In my over three decades as a business broker I have been able to successfully sell the equipment, inventory, facility leases, real estate, brand, intellectual property, trade secrets, operational processes, customer & vendor relationships, and goodwill, plus successfully transition staff and have parties sign non solicitation and non competition agreements in over 300 transactions involving privately held companies and family businesses. My firm, IBA, has completed a successful sale process over 4400 times for our sell side clients. However, there is one asset of a business that has positively contributed to its historical performance that cannot be sold, it can be rented, but never secured for exclusive, perpetual future use by a future owner of a company.
The asset I am referencing is the executive management ability and business acumen of ownership. In the sale of a privately held company or family business one fact is always true, new ownership will be better or worse than exiting ownership, it will never be the same.
The importance of ownership to the execution of a business model will depend on the industry sector, the staff infrastructure in place, and their management style. A proper valuation process performed by a knowledgeable, experienced business sale intermediary will incorporate this information into the pricing of a company before bringing it to market. One reason some business brokers do not price a business and/or use an “auction model” is because they do not have the ability to address this element and want to avoid entering unfamiliar waters.

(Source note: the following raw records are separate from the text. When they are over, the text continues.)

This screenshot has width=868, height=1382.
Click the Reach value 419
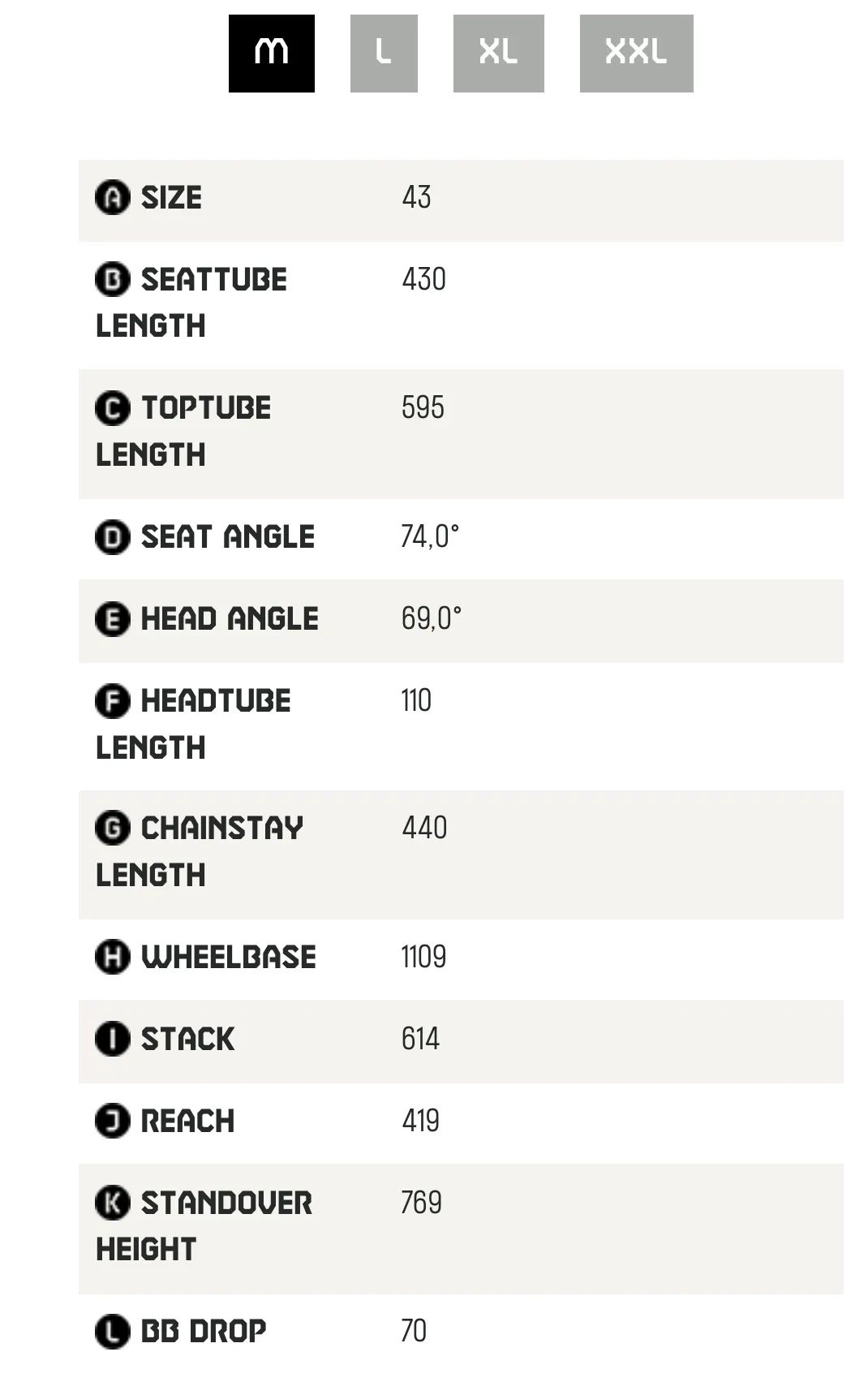pyautogui.click(x=420, y=1122)
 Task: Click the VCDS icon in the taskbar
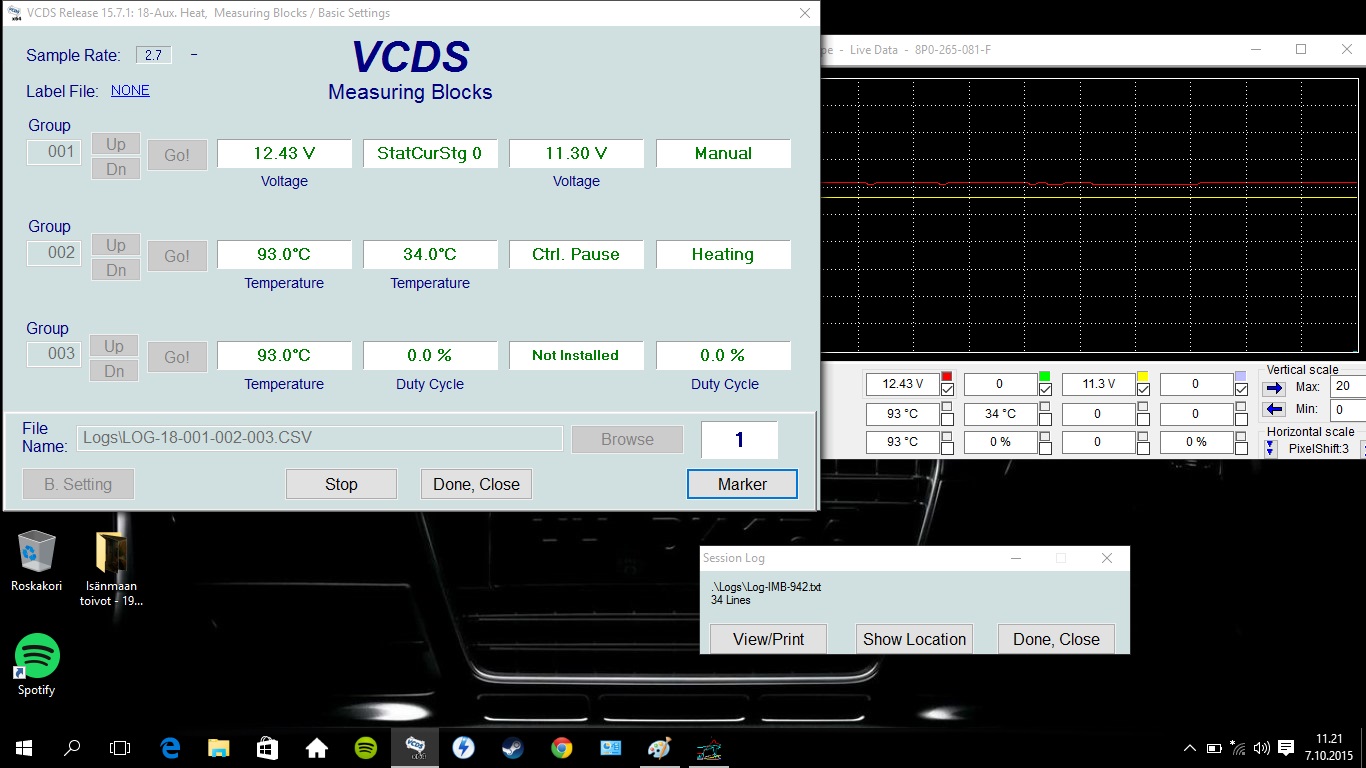click(x=414, y=747)
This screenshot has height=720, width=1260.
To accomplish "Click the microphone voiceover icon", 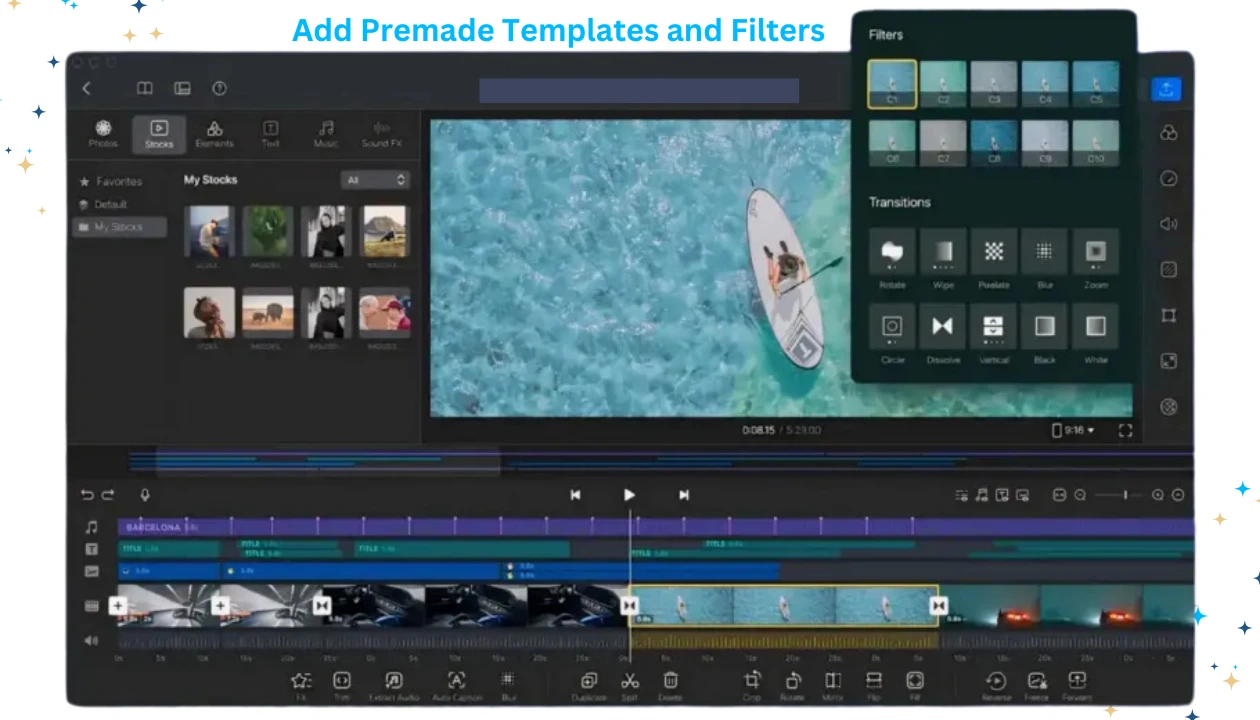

Most business buyers and sellers are familiar with the basic business valuation equation EBITDA times a multiple. Frequently, parties will come to IBA from both sides of the negotiating table saying “I believe a X multiple (Commonly 3 – 7 in IBA’s transaction world) is appropriate” for valuing a specific company. I often ask them, “what does a X multiple mean and how did you select that figure? “. A significant number of times the people who supplied the figure will not have an answer they can articulate comprehensively. As someone who welcomes the opportunity to share my knowledge and experience with entrepreneurs and people who are considering a business ownership career path, I will then explain that a multiple is a conveyance of the risk associated with a potential business and that IBA builds an appropriate multiple for a specific business utilizing six different components (https://ibainc.com/blog/gregory-kovsky/the-fundamentals-of-business-valuation-ebitda-times-a-multiple/) before bringing it to market. A four multiple means that the business acquisition has the risk associated with a 25% return on investment with upside appreciation potential. A five multiple is the purchase of an investment with a 20% projected investment return with upside appreciation potential. One of the elements that impacts the selection of the appropriate multiple for use in the valuation of a specific company is the risk associated with a change of ownership.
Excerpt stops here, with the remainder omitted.